## Qué hacer
Repite textualmente cada una de las líneas de los datos que aparecen a continuación.

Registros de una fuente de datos
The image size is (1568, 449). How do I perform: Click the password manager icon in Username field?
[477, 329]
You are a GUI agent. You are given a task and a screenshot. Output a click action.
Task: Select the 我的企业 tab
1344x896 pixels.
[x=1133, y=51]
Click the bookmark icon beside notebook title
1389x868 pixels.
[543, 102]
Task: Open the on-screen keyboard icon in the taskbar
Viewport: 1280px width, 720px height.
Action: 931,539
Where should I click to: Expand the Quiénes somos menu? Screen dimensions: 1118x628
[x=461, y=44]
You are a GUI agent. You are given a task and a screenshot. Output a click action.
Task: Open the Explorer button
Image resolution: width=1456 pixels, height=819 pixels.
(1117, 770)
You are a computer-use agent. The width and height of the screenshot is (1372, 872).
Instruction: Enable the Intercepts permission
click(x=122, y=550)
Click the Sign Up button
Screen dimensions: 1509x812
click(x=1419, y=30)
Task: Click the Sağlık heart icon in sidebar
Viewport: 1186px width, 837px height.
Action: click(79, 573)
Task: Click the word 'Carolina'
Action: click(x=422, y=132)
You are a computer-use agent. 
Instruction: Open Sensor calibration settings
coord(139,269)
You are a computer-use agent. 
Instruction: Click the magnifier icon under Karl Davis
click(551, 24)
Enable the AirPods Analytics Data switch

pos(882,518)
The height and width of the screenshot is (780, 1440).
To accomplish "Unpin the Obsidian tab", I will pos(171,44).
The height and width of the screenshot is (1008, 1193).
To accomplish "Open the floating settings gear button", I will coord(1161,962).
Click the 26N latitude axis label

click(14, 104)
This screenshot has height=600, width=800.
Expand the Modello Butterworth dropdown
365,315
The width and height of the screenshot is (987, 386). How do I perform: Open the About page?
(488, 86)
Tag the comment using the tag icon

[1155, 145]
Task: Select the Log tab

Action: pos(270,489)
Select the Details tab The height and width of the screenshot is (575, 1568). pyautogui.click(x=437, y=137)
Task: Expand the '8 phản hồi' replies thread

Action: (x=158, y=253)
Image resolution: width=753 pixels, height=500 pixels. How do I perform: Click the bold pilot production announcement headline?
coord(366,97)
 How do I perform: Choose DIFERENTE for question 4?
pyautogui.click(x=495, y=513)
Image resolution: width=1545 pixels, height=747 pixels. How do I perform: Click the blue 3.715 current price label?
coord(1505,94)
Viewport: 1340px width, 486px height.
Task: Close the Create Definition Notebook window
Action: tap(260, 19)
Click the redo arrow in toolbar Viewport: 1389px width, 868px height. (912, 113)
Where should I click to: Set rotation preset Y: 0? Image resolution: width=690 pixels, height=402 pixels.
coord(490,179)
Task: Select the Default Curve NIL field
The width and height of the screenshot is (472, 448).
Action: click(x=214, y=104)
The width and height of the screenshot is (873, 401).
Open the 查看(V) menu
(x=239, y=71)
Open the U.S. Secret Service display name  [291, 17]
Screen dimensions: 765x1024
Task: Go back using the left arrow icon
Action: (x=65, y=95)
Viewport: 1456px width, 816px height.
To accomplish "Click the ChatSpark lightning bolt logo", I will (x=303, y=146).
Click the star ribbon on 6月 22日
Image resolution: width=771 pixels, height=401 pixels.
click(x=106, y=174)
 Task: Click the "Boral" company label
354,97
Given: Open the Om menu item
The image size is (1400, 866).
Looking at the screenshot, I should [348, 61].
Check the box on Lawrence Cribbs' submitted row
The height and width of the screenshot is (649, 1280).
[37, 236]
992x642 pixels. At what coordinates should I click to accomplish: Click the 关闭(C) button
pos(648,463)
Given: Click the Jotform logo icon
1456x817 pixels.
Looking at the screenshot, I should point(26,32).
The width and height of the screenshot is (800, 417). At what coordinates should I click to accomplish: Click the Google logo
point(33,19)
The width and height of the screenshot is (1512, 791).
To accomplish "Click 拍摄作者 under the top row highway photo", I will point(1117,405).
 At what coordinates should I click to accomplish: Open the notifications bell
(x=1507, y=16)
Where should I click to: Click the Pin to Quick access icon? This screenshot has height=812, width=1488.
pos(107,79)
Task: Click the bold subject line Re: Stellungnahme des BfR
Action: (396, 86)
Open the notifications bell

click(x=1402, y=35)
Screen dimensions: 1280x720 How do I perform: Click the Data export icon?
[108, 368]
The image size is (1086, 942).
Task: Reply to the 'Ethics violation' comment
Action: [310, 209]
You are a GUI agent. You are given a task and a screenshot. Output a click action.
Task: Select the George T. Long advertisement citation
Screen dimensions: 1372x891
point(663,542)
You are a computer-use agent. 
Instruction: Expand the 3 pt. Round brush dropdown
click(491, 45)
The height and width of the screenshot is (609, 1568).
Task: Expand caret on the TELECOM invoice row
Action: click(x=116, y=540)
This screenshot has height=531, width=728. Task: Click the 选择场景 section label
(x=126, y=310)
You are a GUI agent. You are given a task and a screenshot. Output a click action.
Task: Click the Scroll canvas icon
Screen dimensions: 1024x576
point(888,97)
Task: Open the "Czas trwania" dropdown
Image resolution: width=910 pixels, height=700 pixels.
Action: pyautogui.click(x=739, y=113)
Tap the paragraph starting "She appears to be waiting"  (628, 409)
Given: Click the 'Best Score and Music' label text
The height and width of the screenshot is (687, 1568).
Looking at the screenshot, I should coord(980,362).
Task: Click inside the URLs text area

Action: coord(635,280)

## Resultado obtenido
The image size is (1568, 449). How do I perform: Click the password manager icon in Username field?
[477, 329]
You are a GUI agent. You are given a task and a screenshot. Output a click action.
Task: Select the 我的企业 tab
1344x896 pixels.
[x=1133, y=51]
Click the bookmark icon beside notebook title
1389x868 pixels.
[543, 102]
Task: Open the on-screen keyboard icon in the taskbar
Viewport: 1280px width, 720px height.
Action: 931,539
Where should I click to: Expand the Quiénes somos menu? Screen dimensions: 1118x628
[x=461, y=44]
You are a GUI agent. You are given a task and a screenshot. Output a click action.
Task: Open the Explorer button
Image resolution: width=1456 pixels, height=819 pixels.
(1117, 770)
You are a computer-use agent. The width and height of the screenshot is (1372, 872).
Instruction: Enable the Intercepts permission
click(x=122, y=550)
Click the Sign Up button
Screen dimensions: 1509x812
click(x=1419, y=30)
Task: Click the Sağlık heart icon in sidebar
Viewport: 1186px width, 837px height.
Action: click(79, 573)
Task: Click the word 'Carolina'
Action: click(x=422, y=132)
You are a computer-use agent. 
Instruction: Open Sensor calibration settings
coord(139,269)
You are a computer-use agent. 
Instruction: Click the magnifier icon under Karl Davis
click(551, 24)
Enable the AirPods Analytics Data switch

pos(882,518)
The height and width of the screenshot is (780, 1440).
To accomplish "Unpin the Obsidian tab", I will pos(171,44).
The height and width of the screenshot is (1008, 1193).
To accomplish "Open the floating settings gear button", I will coord(1161,962).
Click the 26N latitude axis label

click(14, 104)
This screenshot has height=600, width=800.
Expand the Modello Butterworth dropdown
365,315
The width and height of the screenshot is (987, 386). How do I perform: Open the About page?
(488, 86)
Tag the comment using the tag icon

[1155, 145]
Task: Select the Log tab

Action: pos(270,489)
Select the Details tab The height and width of the screenshot is (575, 1568). pyautogui.click(x=437, y=137)
Task: Expand the '8 phản hồi' replies thread

Action: (x=158, y=253)
Image resolution: width=753 pixels, height=500 pixels. How do I perform: Click the bold pilot production announcement headline?
coord(366,97)
 How do I perform: Choose DIFERENTE for question 4?
pyautogui.click(x=495, y=513)
Image resolution: width=1545 pixels, height=747 pixels. How do I perform: Click the blue 3.715 current price label?
coord(1505,94)
Viewport: 1340px width, 486px height.
Task: Close the Create Definition Notebook window
Action: tap(260, 19)
Click the redo arrow in toolbar Viewport: 1389px width, 868px height. (912, 113)
Where should I click to: Set rotation preset Y: 0? Image resolution: width=690 pixels, height=402 pixels.
coord(490,179)
Task: Select the Default Curve NIL field
The width and height of the screenshot is (472, 448).
Action: click(x=214, y=104)
The width and height of the screenshot is (873, 401).
Open the 查看(V) menu
(x=239, y=71)
Open the U.S. Secret Service display name  [291, 17]
Screen dimensions: 765x1024
Task: Go back using the left arrow icon
Action: (x=65, y=95)
Viewport: 1456px width, 816px height.
To accomplish "Click the ChatSpark lightning bolt logo", I will (x=303, y=146).
Click the star ribbon on 6月 22日
Image resolution: width=771 pixels, height=401 pixels.
click(x=106, y=174)
 Task: Click the "Boral" company label
354,97
Given: Open the Om menu item
The image size is (1400, 866).
Looking at the screenshot, I should [348, 61].
Check the box on Lawrence Cribbs' submitted row
The height and width of the screenshot is (649, 1280).
[37, 236]
992x642 pixels. At what coordinates should I click to accomplish: Click the 关闭(C) button
pos(648,463)
Given: Click the Jotform logo icon
1456x817 pixels.
Looking at the screenshot, I should point(26,32).
The width and height of the screenshot is (800, 417). At what coordinates should I click to accomplish: Click the Google logo
point(33,19)
The width and height of the screenshot is (1512, 791).
To accomplish "Click 拍摄作者 under the top row highway photo", I will point(1117,405).
 At what coordinates should I click to accomplish: Open the notifications bell
(x=1507, y=16)
Where should I click to: Click the Pin to Quick access icon? This screenshot has height=812, width=1488.
pos(107,79)
Task: Click the bold subject line Re: Stellungnahme des BfR
Action: (396, 86)
Open the notifications bell

click(x=1402, y=35)
Screen dimensions: 1280x720 How do I perform: Click the Data export icon?
[108, 368]
The image size is (1086, 942).
Task: Reply to the 'Ethics violation' comment
Action: [310, 209]
You are a GUI agent. You are given a task and a screenshot. Output a click action.
Task: Select the George T. Long advertisement citation
Screen dimensions: 1372x891
point(663,542)
You are a computer-use agent. 
Instruction: Expand the 3 pt. Round brush dropdown
click(491, 45)
The height and width of the screenshot is (609, 1568).
Task: Expand caret on the TELECOM invoice row
Action: click(x=116, y=540)
This screenshot has height=531, width=728. Task: Click the 选择场景 section label
(x=126, y=310)
You are a GUI agent. You are given a task and a screenshot. Output a click action.
Task: Click the Scroll canvas icon
Screen dimensions: 1024x576
point(888,97)
Task: Open the "Czas trwania" dropdown
Image resolution: width=910 pixels, height=700 pixels.
Action: pyautogui.click(x=739, y=113)
Tap the paragraph starting "She appears to be waiting"  (628, 409)
Given: Click the 'Best Score and Music' label text
The height and width of the screenshot is (687, 1568).
Looking at the screenshot, I should coord(980,362).
Task: Click inside the URLs text area

Action: coord(635,280)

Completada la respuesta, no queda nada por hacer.